ABOUT THIS TASK:
Go through the entries below from the first line and output each one exactly, up to and including the line with "Jellycat (1074, 207)".
━━ DATA SUPPLIED
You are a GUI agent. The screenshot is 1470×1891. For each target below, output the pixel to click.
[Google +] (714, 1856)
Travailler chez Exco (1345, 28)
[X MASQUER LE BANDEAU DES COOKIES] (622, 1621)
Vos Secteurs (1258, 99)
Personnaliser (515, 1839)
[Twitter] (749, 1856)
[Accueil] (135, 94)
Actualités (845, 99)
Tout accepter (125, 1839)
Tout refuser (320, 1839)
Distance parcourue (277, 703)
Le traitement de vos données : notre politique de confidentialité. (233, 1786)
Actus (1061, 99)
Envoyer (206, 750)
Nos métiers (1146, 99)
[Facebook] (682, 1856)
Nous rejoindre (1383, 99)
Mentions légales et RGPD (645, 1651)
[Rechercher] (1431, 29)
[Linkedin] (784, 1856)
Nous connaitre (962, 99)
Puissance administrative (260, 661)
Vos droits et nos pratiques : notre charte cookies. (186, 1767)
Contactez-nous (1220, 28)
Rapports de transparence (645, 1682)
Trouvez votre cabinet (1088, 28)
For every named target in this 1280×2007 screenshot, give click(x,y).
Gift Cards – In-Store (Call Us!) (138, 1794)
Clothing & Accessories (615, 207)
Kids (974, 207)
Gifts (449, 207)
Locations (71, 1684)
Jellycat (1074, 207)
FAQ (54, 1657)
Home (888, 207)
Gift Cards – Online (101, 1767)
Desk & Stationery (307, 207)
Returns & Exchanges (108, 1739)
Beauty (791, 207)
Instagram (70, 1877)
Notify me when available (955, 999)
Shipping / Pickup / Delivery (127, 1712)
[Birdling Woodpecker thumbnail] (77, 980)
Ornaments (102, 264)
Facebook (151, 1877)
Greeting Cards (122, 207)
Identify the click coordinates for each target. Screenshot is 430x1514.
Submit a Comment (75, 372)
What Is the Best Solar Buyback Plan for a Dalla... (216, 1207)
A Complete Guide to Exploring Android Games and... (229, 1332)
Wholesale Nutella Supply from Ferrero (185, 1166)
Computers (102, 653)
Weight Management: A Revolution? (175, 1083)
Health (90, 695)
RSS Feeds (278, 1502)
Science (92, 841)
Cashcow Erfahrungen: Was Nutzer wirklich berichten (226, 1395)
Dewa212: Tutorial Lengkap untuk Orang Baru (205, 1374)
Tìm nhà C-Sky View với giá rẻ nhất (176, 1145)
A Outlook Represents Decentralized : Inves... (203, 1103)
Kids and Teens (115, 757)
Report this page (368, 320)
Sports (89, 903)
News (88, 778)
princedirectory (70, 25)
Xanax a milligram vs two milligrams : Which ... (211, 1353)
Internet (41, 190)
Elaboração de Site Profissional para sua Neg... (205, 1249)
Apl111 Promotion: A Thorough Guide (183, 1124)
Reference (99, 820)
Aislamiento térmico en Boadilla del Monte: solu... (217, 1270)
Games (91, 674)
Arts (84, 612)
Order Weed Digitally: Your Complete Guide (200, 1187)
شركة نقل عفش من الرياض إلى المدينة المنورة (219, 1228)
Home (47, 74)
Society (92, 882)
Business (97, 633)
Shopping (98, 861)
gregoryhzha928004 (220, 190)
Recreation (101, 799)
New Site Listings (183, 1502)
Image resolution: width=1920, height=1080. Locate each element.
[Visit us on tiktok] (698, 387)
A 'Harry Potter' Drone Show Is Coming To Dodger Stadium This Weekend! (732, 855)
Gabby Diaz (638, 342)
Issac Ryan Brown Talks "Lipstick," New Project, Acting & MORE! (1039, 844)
━━━━
EXERCISE RESULT:
You are a GUI agent. The screenshot is 1470×1891. For each target below, output the pixel to click.
[Google +] (714, 1856)
Travailler chez Exco (1345, 28)
[X MASQUER LE BANDEAU DES COOKIES] (622, 1621)
Vos Secteurs (1258, 99)
Personnaliser (515, 1839)
[Twitter] (749, 1856)
[Accueil] (135, 94)
Actualités (845, 99)
Tout accepter (125, 1839)
Tout refuser (320, 1839)
Distance parcourue (277, 703)
Le traitement de vos données : notre politique de confidentialité. (233, 1786)
Actus (1061, 99)
Envoyer (206, 750)
Nos métiers (1146, 99)
[Facebook] (682, 1856)
Nous rejoindre (1383, 99)
Mentions légales et RGPD (645, 1651)
[Rechercher] (1431, 29)
[Linkedin] (784, 1856)
Nous connaitre (962, 99)
Puissance administrative (260, 661)
Vos droits et nos pratiques : notre charte cookies. (186, 1767)
Contactez-nous (1220, 28)
Rapports de transparence (645, 1682)
Trouvez votre cabinet (1088, 28)
For every named target in this 1280×2007 screenshot, give click(x,y).
Gift Cards – In-Store (Call Us!) (138, 1794)
Clothing & Accessories (615, 207)
Kids (974, 207)
Gifts (449, 207)
Locations (71, 1684)
Jellycat (1074, 207)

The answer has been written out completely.